Engineering Configuration Graphical User Interfaces from Variability Models

Engineering Configuration Graphical User Interfaces from Variability Models

Boucher Q., Perrouin G., Davril JM., Heymans P. (2017) Engineering Configuration Graphical User Interfaces from Variability Models. In : Sottet JS., García Frey A., Vanderdonckt J. (eds) Human Centered Software Product Lines. Human–Computer Interaction Series. Springer, Cham

Date: 6 octobre 2017

Publication: Publications scientifiques 

Expertises:

Ingénierie des systèmes IT complexes 

In the past, companies produced large amounts of products through mass production lines. Advantages of such an approach are reduced production costs and time-to-market. While it is (still) appropriate for some goods like food or household items, customer preferences evolve to customised products. In a more and more competitive environment, product customisation is taken to the extreme by companies in order to gain market share. Companies provide customisation tools, more commonly called product configurators, to assist their staff and customers in deciding upon the characteristics of the product to be delivered.

Our experience reveals that some existing configurators are implemented in an ad-hoc fashion.

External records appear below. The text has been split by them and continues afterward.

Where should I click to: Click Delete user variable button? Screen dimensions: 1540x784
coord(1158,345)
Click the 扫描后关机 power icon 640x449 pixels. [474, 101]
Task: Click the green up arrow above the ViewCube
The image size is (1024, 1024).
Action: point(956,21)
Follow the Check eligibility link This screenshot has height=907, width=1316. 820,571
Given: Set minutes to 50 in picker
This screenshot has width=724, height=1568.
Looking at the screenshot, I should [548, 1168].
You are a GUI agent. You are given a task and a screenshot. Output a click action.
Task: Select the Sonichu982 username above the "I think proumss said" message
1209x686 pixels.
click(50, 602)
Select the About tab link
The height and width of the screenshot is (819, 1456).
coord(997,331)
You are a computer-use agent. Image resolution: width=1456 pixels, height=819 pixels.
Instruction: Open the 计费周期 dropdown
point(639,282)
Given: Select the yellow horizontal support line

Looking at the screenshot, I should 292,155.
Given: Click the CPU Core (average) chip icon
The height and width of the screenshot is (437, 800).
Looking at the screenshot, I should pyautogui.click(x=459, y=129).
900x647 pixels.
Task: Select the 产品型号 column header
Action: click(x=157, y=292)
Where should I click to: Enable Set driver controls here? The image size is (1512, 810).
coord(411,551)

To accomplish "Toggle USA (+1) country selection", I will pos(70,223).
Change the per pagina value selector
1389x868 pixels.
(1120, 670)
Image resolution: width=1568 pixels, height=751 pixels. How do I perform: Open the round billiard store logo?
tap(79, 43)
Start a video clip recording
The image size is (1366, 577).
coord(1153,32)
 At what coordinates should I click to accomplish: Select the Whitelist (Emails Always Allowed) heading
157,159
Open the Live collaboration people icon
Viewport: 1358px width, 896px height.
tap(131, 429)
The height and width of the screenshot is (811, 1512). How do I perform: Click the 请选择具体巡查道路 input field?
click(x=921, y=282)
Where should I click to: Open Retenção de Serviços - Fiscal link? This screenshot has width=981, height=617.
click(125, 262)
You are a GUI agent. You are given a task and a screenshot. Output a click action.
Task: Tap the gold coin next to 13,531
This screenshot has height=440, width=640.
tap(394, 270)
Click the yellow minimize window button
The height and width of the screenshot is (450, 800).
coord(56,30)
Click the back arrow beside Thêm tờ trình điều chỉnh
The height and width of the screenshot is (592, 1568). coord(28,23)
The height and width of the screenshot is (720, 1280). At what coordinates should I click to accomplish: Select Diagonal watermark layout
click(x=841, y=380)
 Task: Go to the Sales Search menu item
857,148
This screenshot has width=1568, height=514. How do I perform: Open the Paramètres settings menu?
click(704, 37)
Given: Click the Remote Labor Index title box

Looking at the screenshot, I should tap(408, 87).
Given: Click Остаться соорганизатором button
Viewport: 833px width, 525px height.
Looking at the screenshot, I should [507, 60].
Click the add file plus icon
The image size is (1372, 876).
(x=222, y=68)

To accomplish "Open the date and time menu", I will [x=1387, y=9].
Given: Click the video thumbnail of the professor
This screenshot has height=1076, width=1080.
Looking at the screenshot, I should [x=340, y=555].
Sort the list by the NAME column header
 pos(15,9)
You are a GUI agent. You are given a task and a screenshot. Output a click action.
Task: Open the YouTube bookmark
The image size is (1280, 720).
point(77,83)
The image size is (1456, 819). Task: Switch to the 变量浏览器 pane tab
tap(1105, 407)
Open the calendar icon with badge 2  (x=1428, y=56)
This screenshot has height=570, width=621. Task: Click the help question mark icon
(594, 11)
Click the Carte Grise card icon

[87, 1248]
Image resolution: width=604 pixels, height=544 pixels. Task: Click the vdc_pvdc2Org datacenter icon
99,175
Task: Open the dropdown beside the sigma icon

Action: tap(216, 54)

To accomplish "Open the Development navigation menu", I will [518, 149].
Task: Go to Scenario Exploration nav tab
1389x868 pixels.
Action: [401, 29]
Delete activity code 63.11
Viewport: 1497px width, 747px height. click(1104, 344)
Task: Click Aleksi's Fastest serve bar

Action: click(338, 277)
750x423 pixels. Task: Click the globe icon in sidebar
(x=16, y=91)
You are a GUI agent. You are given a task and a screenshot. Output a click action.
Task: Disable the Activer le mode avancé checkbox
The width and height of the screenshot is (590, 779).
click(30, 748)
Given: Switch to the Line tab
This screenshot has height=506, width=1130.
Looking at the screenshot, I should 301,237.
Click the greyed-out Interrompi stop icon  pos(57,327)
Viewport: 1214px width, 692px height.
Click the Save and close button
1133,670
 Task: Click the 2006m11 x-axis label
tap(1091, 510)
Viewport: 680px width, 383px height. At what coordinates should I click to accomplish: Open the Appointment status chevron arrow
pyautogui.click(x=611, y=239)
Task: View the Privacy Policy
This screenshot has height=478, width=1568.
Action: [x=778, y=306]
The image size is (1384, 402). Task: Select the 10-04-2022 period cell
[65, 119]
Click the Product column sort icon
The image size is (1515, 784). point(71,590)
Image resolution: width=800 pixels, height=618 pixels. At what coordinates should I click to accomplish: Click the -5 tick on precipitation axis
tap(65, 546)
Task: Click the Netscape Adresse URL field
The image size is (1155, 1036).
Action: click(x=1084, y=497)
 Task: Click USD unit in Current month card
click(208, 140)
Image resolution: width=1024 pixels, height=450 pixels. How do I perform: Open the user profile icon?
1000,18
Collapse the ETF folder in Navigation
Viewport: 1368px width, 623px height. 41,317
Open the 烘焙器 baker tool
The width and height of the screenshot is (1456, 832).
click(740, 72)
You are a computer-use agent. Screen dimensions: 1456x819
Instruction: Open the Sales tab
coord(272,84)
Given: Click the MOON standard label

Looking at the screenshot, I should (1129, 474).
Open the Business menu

This is especially cumbersome when numerous and non-trivial constraints have to be dealt with. For instance, we have observed in two industrial cases that relationships between configuration options are hard-coded and mixed with GUI code. As constraints are scattered in the source code, severe maintenance issues occur.

In this chapter, we present a pragmatic and model-driven way to generate configuration GUIs. We rely on feature models to represent and reason about the configuration options and their complex relationships. Once feature models have been elaborated, there is still a need to produce a GUI, including the integration with underlying reasoning mechanisms to control and update the GUI elements. We present a model-view-presenter architecture to design configurators, which separates concerns between a feature model (configuration option modelling), its associated solver (automated reasoning support) and the presentation of the GUI. To fill the gap between feature models and configuration GUIs, the various constructs of the feature model formalism are rendered as GUI elements through model transformations. Those transformations can be parametrised through beautification and view languages to derive specific configuration GUIs. We illustrate our approach on an IPv6 addressing plan configurator.